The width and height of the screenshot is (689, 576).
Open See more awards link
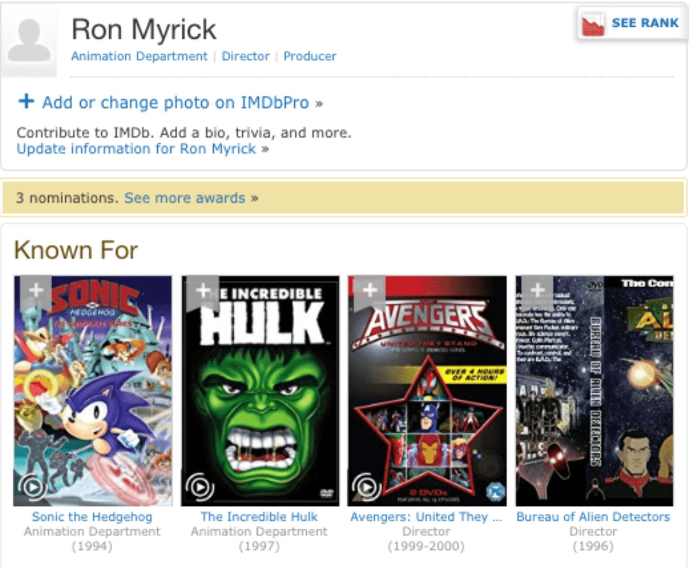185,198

******

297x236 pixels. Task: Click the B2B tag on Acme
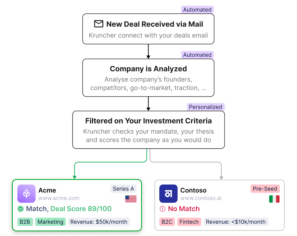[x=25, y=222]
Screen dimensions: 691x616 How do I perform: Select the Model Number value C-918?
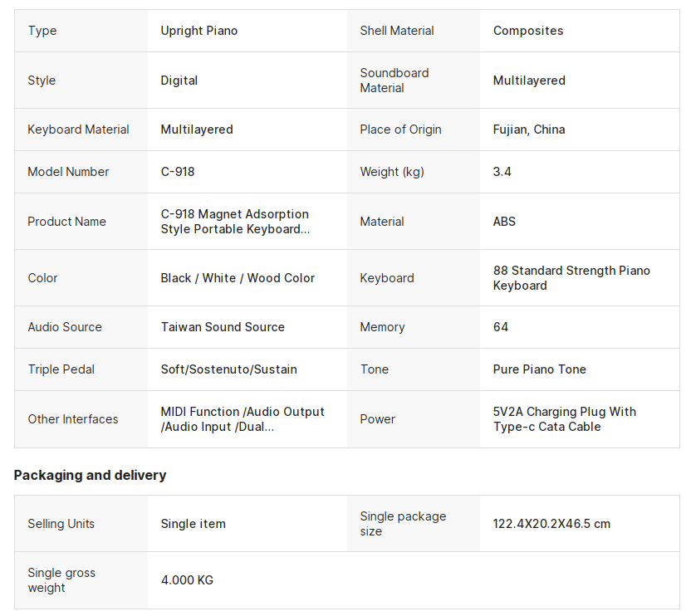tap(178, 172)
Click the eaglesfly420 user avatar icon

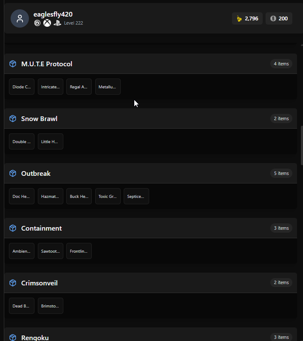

******

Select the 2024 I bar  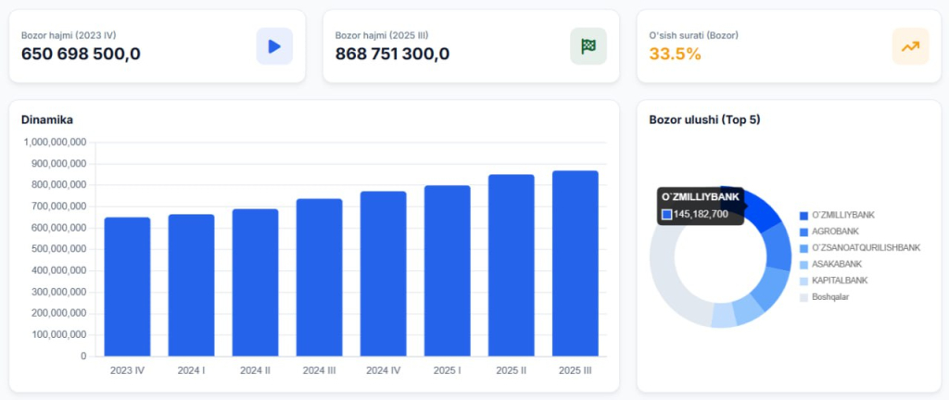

******

▶ **PROMPT**: Line for line, output the entries above from the line with "297x236 pixels. Task: Click" to the line with "Click the eaglesfly420 user avatar icon", both included, and nothing more. Skip pictures.

▶ **EXERCISE ANSWER**:
297x236 pixels. Task: Click the B2B tag on Acme
[x=25, y=222]
Screen dimensions: 691x616 How do I perform: Select the Model Number value C-918?
tap(178, 172)
Click the eaglesfly420 user avatar icon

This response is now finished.